Finance: Research, Policy and Anecdotes

The natural resource curse has many different aspects to it but in general it refers to a crowding out mechanism where natural resource abundance in a country results in less competitiveness of the non-resource sectors, lower investment in human capital and contractual institutions.  Given the dependence of the financial sector on contractual institutions and property right protection, more generally, it is not surprising that resource-abundant countries have less developed financial systems, as I have documented in earlier work.  But it is not clear that correlation implies causality; there could be demand-side factors (resource-abundant countries demanding fewer financial services) or third factors driving both.

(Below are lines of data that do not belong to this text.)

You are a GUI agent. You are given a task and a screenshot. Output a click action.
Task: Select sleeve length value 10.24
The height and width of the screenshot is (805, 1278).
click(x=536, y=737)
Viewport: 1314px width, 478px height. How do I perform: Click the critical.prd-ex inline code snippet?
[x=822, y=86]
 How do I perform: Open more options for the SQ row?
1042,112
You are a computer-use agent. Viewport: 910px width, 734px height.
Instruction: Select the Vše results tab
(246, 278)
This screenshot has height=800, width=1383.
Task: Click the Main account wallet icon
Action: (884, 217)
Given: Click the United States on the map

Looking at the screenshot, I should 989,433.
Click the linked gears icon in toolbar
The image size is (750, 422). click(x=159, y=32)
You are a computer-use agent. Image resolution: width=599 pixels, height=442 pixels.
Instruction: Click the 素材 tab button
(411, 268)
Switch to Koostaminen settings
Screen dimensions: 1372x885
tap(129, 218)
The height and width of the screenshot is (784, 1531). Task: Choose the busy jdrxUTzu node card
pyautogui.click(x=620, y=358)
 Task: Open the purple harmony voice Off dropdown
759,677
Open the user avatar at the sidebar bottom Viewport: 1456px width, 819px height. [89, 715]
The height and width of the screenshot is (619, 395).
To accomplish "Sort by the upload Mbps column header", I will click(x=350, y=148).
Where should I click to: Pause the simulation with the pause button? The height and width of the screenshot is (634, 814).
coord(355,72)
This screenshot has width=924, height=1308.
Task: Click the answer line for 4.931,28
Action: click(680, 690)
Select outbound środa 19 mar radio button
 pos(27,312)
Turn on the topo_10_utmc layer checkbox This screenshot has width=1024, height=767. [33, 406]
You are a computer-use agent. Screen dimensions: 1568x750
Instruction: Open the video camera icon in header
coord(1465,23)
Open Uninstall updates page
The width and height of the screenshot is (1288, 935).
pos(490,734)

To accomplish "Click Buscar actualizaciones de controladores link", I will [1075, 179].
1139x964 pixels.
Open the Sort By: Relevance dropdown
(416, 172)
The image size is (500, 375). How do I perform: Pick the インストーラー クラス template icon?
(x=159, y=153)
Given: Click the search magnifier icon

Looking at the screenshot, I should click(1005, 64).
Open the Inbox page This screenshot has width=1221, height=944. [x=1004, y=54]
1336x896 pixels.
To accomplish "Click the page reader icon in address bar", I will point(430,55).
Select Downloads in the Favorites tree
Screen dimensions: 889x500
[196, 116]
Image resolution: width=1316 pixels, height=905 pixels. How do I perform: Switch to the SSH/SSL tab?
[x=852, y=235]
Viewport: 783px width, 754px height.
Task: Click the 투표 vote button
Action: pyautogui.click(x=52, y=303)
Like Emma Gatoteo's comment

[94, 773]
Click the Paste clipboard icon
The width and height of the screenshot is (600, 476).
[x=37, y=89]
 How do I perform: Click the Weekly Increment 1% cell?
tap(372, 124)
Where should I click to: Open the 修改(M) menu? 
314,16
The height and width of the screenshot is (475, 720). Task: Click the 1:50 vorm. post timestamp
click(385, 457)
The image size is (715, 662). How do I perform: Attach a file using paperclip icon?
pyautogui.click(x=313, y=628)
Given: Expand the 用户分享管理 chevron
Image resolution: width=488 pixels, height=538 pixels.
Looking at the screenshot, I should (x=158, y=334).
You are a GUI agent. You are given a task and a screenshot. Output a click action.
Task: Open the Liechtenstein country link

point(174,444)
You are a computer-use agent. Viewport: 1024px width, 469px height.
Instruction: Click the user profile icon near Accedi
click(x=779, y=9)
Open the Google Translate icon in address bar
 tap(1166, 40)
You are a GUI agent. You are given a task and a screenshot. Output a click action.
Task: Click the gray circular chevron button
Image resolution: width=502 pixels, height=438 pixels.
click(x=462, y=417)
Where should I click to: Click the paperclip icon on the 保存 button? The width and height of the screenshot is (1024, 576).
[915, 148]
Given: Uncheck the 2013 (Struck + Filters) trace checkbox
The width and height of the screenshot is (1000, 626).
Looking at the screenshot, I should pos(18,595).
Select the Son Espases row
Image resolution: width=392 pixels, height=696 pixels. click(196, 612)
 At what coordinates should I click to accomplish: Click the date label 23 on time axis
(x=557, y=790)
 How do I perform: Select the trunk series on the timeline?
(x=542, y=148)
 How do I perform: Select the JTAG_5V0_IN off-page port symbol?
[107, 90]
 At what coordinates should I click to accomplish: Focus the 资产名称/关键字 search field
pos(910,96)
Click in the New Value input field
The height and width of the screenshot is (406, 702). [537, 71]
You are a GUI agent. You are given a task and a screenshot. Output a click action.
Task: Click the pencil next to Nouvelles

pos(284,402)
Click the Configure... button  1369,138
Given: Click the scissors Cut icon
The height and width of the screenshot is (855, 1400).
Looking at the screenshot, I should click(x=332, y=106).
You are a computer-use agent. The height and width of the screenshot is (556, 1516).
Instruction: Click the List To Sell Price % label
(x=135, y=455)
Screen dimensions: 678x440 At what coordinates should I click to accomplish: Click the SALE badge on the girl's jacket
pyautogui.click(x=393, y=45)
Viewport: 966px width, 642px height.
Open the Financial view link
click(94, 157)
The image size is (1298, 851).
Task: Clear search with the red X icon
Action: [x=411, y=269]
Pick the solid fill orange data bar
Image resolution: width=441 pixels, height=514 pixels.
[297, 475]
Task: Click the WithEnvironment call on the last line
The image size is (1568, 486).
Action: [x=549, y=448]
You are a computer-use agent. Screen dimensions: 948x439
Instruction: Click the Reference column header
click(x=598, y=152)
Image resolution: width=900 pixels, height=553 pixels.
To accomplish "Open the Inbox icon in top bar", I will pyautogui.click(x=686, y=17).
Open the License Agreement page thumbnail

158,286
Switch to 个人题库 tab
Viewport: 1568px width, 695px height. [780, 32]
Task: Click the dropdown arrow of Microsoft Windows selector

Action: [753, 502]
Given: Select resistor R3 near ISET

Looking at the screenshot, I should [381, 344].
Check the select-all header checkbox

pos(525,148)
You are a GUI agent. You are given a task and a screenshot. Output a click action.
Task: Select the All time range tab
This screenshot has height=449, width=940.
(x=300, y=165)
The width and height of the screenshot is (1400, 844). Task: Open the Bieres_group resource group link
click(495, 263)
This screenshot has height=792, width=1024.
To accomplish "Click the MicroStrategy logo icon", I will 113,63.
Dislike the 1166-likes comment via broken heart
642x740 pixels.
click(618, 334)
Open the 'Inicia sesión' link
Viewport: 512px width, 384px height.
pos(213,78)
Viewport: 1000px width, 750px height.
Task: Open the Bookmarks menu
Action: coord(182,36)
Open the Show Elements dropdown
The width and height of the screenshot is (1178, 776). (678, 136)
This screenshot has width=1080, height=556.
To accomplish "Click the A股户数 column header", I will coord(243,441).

In a just released working paper with Steven Poelhekke we address the identification challenge by looking at the effect of exogenous windfall gains in natural resource rents, as measured by price shocks (which can be assumed to the exogenous for individual countries), on financial intermediation.  We find a relative decline in the volume of financial sector deposits in countries that experience an unexpected natural resource windfall. Moreover, we find a similar relative decline in lending, which is mostly due to the decrease in deposits. The smaller role for the financial sector in intermediating resource booms is accompanied by a stronger role of governments in channeling resources into the economy, mostly through higher government consumption.  Overall, this is consistent with the idea that natural resource windfalls are not being intermediated through the financial system, at the expense of long-term economic development of these countries.